= EXCERPTED TEXT =
======

As semiconductor technology continues to inch closer to practical limitations in terms of increases in clock speed, architects are increasingly focusing on parallelism in processor architectures to obtain performance improvements. At the chip level, multiple processor cores are often disposed on the same chip, functioning in much the same manner as separate processor chips, or to some extent, as completely separate computers. In addition, even within cores, parallelism is employed through the use of multiple execution units that are specialized to handle certain types of operations. Pipelining is also employed in many instances so that certain operations that may take multiple clock cycles to perform are broken up into stages, enabling other operations to be started prior to completion of earlier operations. Multithreading is also employed to enable multiple instruction streams to be processed in parallel, enabling more overall work to performed in any given clock cycle.

======

= PROVIDED MATERIAL =
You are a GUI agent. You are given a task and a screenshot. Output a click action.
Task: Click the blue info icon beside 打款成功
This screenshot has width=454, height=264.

======

Could you continue the passage on parallelism in processor architectures, starting right after its final sentence?

One area where parallelism continues to be exploited is in the area of execution units, e.g., fixed point or floating point execution units. Many floating point execution units, for example, are deeply pipelined. However, while pipelining can improve performance, pipelining is most efficient when the instructions processed by a pipeline are not dependent on one another, e.g., where a later instruction does not use the result of an earlier instruction. Whenever an instruction operates on the result of another instruction, typically the later instruction cannot enter the pipeline until the earlier instruction has exited the pipeline and calculated its result. The later instruction is said to be dependent on the earlier instruction, and phenomenon of stalling the later instruction waiting for the result of an earlier instruction is said to introduce “bubbles,” or cycles where no productive operations are being performed, into the pipeline.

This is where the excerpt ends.